Action item.
Go through the entries below and collect each line with the string "agent" in it.

Records for this exercise.

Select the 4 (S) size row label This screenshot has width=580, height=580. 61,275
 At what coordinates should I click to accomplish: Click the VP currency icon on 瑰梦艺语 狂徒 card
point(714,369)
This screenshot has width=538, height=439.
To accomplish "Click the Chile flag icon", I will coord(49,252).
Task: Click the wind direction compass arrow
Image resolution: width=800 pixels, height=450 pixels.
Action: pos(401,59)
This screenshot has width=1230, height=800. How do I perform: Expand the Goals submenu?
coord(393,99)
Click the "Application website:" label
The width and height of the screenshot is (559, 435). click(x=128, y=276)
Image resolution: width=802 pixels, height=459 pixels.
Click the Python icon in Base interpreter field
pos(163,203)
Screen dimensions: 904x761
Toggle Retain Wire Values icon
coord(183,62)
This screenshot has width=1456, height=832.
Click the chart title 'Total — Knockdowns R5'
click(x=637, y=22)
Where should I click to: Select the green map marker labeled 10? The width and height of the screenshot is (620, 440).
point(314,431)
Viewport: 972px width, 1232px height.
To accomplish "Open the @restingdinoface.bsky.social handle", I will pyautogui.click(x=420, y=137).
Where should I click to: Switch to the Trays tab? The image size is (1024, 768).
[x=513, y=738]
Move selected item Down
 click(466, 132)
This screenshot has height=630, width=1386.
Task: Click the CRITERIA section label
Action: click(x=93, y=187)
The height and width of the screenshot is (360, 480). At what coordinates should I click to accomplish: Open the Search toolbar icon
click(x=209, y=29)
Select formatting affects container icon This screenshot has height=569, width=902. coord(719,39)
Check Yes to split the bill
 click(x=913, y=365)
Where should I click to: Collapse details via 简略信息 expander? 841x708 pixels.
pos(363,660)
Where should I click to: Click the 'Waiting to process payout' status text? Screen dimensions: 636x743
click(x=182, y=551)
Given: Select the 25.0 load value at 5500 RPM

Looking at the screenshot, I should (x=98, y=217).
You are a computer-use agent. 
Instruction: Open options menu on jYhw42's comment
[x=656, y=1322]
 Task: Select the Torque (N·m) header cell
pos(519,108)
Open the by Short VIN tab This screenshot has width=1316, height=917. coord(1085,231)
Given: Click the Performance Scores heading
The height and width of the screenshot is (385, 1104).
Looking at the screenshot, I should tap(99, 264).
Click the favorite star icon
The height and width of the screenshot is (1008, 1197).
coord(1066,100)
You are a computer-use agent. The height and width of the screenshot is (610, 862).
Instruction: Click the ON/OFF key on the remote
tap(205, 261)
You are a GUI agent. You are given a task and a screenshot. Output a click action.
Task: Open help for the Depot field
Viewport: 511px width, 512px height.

Exercise solution.
You are a computer-use agent. 
You are a computer-use agent. The height and width of the screenshot is (610, 862).
You are a GUI agent. You are given a task and a screenshot. Output a click action.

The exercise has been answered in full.